Hold your head up high you have done nothing wrong and what will he will be. I bet the other bridesmaids wished they stood up to her now too!!

Mummyshark2018 · 03/12/2018 22:21

Can't believe bridesmaids have paid for their own dresses, that's terrible. Never ever heard in real life having to pay for a bridesmaid dress. I've been bridesmaid 5 times, I had 4 when I got married, never has a bridesmaid had to pay- in all circumstances the bride paid for the dress, hair, make up, wedding jewellery, bag and on a few occasions shoes (if needed).
Sounds like she might be trying to push you out and she doesn't sound like a real friend. She should know roughly your financial situation. I would pull out quickly!

LegoAdventCalendar · 03/12/2018 22:23

Any response the OP puts on her wall, however, she'll just delete. Best to just keep it to private message as you have, but trying to hang onto this bridesmaid issue is only going to cost you more and more money you can ill afford. She's one of those people who feels very entitled to spend others' money on herself and her wedding so she'll never be inclined to see your point of view.

Ragwort · 03/12/2018 22:25

You must stand down from being bridesmaid, and don’t say ‘as a single mum I can’t afford that sort of money for a dress’, just say that it is outrageous to expect anyone to spend £250 on a dress. Shock. I’ve been married twice & both my outfits together didn’t total £250 as the bride Grin.

I can’t believe your friend is so rude.

OverwateredCheeseplant · 03/12/2018 22:27

I’m appalled at her behaviour. You should send her this thread, maybe she’ll realise how wrong she is.

billybagpuss · 03/12/2018 22:27

Hi, how would you like this to play out? there are many very justifiable responses here that would kill the friendship for good. However if you want to keep on good terms, ignore the fb post and call her texting will just get snappy at each other and escalate an already stressful situation. Far easier to explain properly over the phone, you can then deflect on to happier conversations.

If she is any kind of friend this will just be the stress talking

Good luck

wildewillow · 03/12/2018 22:27

This woman sounds spoilt and spiteful!
'You wouldn't understand the cost of a wedding' what a nasty thing to say to you knowing what your ex did! Being a bride to be/wedding stress isn't an excuse to be a nasty bitch! I'd be cutting her from your life until/if she has the decency to apologise.

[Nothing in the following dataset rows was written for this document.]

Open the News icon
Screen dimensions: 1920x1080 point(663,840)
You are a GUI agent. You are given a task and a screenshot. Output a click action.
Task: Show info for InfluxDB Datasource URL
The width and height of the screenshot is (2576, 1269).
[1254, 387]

I don't think it is for much to ask your bridesmaids to pay for their own dresses if they get to choose it themselves (it's quite an American thing apparently), but to ask for £250 for a dress you've not chosen is taking the piss. I had a budget friendly wedding with 5 bridesmaids and paid for all their dresses myself. Kept the budget to £50 per dress. All I asked was they provide their own shoes and to contribute to half the cost of make up/hair if they wanted it. Which I don't think was unreasonable as I know not everyone wants to spend hundreds on someone else's wedding!

GenericHamster · 03/12/2018 22:35

What a bitch. How privileged to not realise that £250 is really important to a lot of people. I wouldn't want to lose it/be easily able to accommodate it without warning. Pah!

SoaringSwallow · 03/12/2018 22:39

So she's:

  1. Had meals out in expensive restaurants, splitting the bill when you weren't drinking
  2. Been unbelievably insensitive about you not being married
  3. Ordered expensive dresses without indicating you're paying for it
  4. Unable to remember the struggles you've been through financially
  5. Unable to do basic maths and work out your incomes and outgoings are drastically different.

Why is she going to suddenly turn around and be kind in this?

Step down as BM now before she begrudgingly offers to pay for the dress.